Excerpt to read:
######

The Myth of Abortion Trauma

Nada Stotland, M.D.Psychiatrists who treat women see patients who have had, who are contemplating, or who will have abortions; one-third of the women in the United States have an induced abortion at some time in their lives. Psychosocial stresses, including psychiatric illnesses, often increase women's vulnerability to unplanned pregnancy and increase women's concerns about their capacity to parent. Thus, it would not be surprising to find that induced abortion was associated with an increased incidence of psychiatric symptoms. However, empirical evidence indicates that any such association is not causal, according to Nada Stotland, M.D., an expert in women’s reproductive health and a former APA president. The strongest predictor of a women's postabortion psychological state is her pre-abortion psychological state, she emphasized.

“Women have a range of emotions around their abortions, as with all life decisions; those feelings can change with time and circumstances. Feelings should not be confused with psychopathology. The predominant feeling post-abortion is relief,” Stotland said. “Therefore it is especially troubling that women's mental health is invoked as a rationale for laws and policies making abortion access difficult or impossible and in many cases increasing peri-abortion psychological stress by mandating misinformation or medically unnecessary ultrasound examinations or permitting demonstrators to block clinics and shout at women attending them.”

Assertions that there is an abortion trauma syndrome misuse psychiatry’s professional language, she continued. This is not to say that psychiatrists and patients have no religious or moral feelings about abortion, but to say that those attitudes are separate from scientific findings.

“It is science, and informed and autonomous choice, that we owe our patients,” she concluded.

######

Exercises:
• a. In the abortion trauma passage, what is the strongest predictor of a woman's psychological state after an abortion?
• b. Please transcribe the stretch of the abortion trauma passage from "The Myth of" through "state, she emphasized.".

Dataset records:
######

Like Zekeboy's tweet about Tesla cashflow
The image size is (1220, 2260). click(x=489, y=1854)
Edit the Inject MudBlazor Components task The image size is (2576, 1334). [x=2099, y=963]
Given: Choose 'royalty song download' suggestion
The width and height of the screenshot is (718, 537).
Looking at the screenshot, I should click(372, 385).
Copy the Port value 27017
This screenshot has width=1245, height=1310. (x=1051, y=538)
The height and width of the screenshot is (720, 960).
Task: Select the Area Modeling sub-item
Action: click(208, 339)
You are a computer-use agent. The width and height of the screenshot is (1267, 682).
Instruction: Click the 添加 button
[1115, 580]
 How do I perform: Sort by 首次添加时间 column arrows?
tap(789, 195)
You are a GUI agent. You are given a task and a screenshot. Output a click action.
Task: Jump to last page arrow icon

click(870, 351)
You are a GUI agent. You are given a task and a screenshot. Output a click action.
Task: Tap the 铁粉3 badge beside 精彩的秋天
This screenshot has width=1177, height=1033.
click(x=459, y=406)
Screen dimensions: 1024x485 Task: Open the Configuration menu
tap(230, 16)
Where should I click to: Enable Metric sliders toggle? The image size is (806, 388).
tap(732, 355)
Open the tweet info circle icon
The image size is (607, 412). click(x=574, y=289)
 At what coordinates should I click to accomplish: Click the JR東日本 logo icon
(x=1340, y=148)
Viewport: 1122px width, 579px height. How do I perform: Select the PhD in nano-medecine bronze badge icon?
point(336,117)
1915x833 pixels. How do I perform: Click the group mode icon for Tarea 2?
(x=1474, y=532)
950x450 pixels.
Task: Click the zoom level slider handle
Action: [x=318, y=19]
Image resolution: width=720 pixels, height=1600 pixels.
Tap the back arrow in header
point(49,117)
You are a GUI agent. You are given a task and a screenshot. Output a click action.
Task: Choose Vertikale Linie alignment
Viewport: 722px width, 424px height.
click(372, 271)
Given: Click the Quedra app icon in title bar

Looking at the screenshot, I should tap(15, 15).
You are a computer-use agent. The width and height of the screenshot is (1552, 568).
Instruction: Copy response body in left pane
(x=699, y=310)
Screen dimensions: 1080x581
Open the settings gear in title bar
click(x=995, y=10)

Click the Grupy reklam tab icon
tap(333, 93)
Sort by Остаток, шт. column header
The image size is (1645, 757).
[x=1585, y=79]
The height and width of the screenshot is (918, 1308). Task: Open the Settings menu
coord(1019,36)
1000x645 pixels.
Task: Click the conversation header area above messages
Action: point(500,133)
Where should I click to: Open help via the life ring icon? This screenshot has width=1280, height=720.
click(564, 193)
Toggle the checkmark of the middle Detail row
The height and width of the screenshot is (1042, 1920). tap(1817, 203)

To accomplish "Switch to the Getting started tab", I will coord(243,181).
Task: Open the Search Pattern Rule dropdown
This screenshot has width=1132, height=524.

######

Solutions to the exercise:
• a. Her psychological state before the abortion.

• b.
The Myth of Abortion Trauma

Nada Stotland, M.D.Psychiatrists who treat women see patients who have had, who are contemplating, or who will have abortions; one-third of the women in the United States have an induced abortion at some time in their lives. Psychosocial stresses, including psychiatric illnesses, often increase women's vulnerability to unplanned pregnancy and increase women's concerns about their capacity to parent. Thus, it would not be surprising to find that induced abortion was associated with an increased incidence of psychiatric symptoms. However, empirical evidence indicates that any such association is not causal, according to Nada Stotland, M.D., an expert in women’s reproductive health and a former APA president. The strongest predictor of a women's postabortion psychological state is her pre-abortion psychological state, she emphasized.